Could you transcribe the passage of the thyroid cancer surgery summary below from "THE FULL ARTICLE" to "cancer. Surgery 2011;150:1048-57." word for word?

**EXCERPT**:
────

Prophylactic central lymph node dissection in patients with papillary thyroid cancer reduces the need for reoperation for cancer recurrence
ABBREVIATIONS & DEFINITIONS
Papillary thyroid cancer: the most common type of thyroid cancer.
Thyroidectomy: surgery to remove the entire thyroid gland. When the entire thyroid is removed it is termed a total thyroidectomy. When less is removed, such as in removal of a lobe, it is termed a partial thyroidectomy.
Lymph node: bean-shaped organ that plays a role in removing what the body considers harmful, such as infections and cancer cells.
Central neck compartment: the central portion of the neck between the hyoid bone above and the sternum and collar bones below and laterally limited by the carotid arteries.
Prophylactic central neck dissection: careful removal of all lymphoid tissue in the central compartment of the neck, even if no obvious cancer is apparent in these lymph nodes.
Hypocalcemia: low calcium levels in the blood, a complication from thyroid surgery that is usually short-term and relatively easily treated with calcium pills. If left untreated, low calcium may be associated with muscle twitching or cramping and, if severe, can cause seizures and/or heart problems.
Radioactive iodine (RAI): this plays a valuable role in diagnosing and treating thyroid problems since it is taken up only by the thyroid gland. I-131 is the destructive form used to destroy thyroid tissue in the treatment of thyroid cancer and with an overactive thyroid. I-123 is the non-destructive form that does not damage the thyroid and is used in scans to take pictures of the thyroid (Thyroid Scan) or to take pictures of the whole body to look for thyroid cancer (Whole Body Scan)
Surgery is the first treatment after a diagnosis of thyroid cancer. The surgery generally includes removal of the entire thyroid gland as well as any abnormal appearing lymph nodes in the central neck behind the thyroid. There is debate among surgeons whether also removing normal appearing lymph nodes in the central neck (prophylactic lymph node dissection) is better than removing only the abnormal appearing lymph nodes. Previous studies have shown that prophylactic lymph node dissection does pick up small amounts of cancer cells that have spread to otherwise normal appearing lymph nodes. However, there are more frequent complications of this surgery and it is unclear that it provides any real clinical benefit to the patient. This study examines the risks and benefits of prophylactic lymph node dissection in patients with papillary thyroid cancer.
THE FULL ARTICLE TITLE:
Popadich A et al. A multicenter cohort study of total thyroidectomy and routine central lymph node dissection for cN0 papillary thyroid cancer. Surgery 2011;150:1048-57.

────

**ENTRIES SUPPLIED**:
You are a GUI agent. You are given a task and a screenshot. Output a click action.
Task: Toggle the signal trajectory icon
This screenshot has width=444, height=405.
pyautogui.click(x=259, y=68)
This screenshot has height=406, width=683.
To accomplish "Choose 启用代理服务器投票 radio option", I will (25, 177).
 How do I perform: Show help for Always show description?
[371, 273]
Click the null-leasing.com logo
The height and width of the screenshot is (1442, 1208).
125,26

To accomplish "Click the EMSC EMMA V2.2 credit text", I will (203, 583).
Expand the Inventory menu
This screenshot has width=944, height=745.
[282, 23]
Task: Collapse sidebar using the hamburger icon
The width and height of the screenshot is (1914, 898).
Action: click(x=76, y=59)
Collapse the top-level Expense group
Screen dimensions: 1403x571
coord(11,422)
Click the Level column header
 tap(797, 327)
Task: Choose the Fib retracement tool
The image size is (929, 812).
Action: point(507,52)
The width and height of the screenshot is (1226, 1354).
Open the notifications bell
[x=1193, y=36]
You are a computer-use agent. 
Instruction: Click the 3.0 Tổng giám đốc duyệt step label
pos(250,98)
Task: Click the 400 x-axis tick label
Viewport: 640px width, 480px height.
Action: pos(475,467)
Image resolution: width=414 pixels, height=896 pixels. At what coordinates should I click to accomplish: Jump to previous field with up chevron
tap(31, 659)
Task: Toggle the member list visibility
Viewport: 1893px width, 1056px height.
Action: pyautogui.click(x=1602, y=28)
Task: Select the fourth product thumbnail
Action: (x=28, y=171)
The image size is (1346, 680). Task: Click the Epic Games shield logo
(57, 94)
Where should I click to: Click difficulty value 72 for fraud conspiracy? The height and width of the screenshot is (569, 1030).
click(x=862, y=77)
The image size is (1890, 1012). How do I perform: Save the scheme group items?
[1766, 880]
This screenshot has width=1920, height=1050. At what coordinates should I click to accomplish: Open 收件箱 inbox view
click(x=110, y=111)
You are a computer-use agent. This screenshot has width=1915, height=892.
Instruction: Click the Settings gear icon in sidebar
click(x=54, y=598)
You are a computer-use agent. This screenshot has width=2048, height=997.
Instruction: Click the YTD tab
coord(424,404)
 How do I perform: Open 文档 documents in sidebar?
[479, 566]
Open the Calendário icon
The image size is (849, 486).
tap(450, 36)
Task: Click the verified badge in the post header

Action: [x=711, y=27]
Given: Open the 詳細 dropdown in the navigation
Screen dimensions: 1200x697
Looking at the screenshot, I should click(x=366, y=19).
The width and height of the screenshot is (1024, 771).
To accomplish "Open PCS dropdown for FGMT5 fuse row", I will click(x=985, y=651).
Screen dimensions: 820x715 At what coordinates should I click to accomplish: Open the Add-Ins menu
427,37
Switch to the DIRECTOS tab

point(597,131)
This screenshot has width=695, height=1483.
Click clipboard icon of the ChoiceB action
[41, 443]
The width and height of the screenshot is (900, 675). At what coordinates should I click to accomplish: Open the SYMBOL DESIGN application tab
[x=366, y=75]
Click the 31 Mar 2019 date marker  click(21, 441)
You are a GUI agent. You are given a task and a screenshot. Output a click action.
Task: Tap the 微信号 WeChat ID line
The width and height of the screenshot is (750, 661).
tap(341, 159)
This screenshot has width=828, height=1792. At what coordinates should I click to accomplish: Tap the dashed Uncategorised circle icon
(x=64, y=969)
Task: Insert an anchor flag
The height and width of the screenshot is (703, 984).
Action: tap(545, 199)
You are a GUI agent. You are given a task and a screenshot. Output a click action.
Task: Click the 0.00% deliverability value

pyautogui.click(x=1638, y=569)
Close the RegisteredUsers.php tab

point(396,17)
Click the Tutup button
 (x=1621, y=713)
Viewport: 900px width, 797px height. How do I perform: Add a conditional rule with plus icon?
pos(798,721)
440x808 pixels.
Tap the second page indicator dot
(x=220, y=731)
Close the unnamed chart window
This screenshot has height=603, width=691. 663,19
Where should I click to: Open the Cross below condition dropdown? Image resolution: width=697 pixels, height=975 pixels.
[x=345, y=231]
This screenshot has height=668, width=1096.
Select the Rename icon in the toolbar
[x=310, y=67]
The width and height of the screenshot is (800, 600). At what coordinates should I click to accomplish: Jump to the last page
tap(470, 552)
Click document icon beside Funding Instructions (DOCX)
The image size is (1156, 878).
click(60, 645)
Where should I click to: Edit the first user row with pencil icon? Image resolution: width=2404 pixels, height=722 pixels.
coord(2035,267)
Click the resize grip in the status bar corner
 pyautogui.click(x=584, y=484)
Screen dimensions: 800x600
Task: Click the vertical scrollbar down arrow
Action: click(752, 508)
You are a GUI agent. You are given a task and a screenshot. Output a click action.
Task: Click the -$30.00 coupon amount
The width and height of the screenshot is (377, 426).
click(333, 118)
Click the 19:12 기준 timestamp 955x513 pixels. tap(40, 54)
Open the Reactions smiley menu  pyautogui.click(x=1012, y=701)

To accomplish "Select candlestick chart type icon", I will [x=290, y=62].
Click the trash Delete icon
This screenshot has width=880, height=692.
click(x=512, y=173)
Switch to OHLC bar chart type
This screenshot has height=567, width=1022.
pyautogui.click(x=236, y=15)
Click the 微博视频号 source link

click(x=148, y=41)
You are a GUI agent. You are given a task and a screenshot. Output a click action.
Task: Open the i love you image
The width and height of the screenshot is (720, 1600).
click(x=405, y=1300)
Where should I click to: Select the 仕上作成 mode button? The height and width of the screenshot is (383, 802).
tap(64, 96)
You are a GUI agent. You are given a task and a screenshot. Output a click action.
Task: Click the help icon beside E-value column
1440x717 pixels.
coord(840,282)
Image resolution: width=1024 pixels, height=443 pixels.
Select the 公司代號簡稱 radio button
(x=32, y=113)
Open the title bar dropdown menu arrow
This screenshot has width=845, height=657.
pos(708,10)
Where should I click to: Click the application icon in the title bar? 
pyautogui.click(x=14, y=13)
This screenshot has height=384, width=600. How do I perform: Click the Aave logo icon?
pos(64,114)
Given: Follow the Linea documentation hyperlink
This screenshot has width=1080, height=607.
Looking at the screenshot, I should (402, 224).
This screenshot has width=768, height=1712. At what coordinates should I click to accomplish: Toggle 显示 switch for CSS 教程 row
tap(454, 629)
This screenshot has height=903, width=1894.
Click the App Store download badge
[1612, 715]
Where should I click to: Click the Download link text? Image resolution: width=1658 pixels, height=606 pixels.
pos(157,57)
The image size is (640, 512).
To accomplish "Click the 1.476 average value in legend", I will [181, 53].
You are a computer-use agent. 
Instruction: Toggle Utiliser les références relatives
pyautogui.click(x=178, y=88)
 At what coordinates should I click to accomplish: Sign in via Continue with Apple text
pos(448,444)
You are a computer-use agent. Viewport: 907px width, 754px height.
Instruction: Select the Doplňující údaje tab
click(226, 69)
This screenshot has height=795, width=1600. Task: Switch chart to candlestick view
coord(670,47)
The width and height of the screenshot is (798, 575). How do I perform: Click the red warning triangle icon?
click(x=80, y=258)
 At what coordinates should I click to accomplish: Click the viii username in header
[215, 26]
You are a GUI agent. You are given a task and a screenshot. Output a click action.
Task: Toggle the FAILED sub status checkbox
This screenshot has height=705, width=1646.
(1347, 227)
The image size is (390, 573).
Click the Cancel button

────

**RESPONSE BELOW**:
THE FULL ARTICLE TITLE:
Popadich A et al. A multicenter cohort study of total thyroidectomy and routine central lymph node dissection for cN0 papillary thyroid cancer. Surgery 2011;150:1048-57.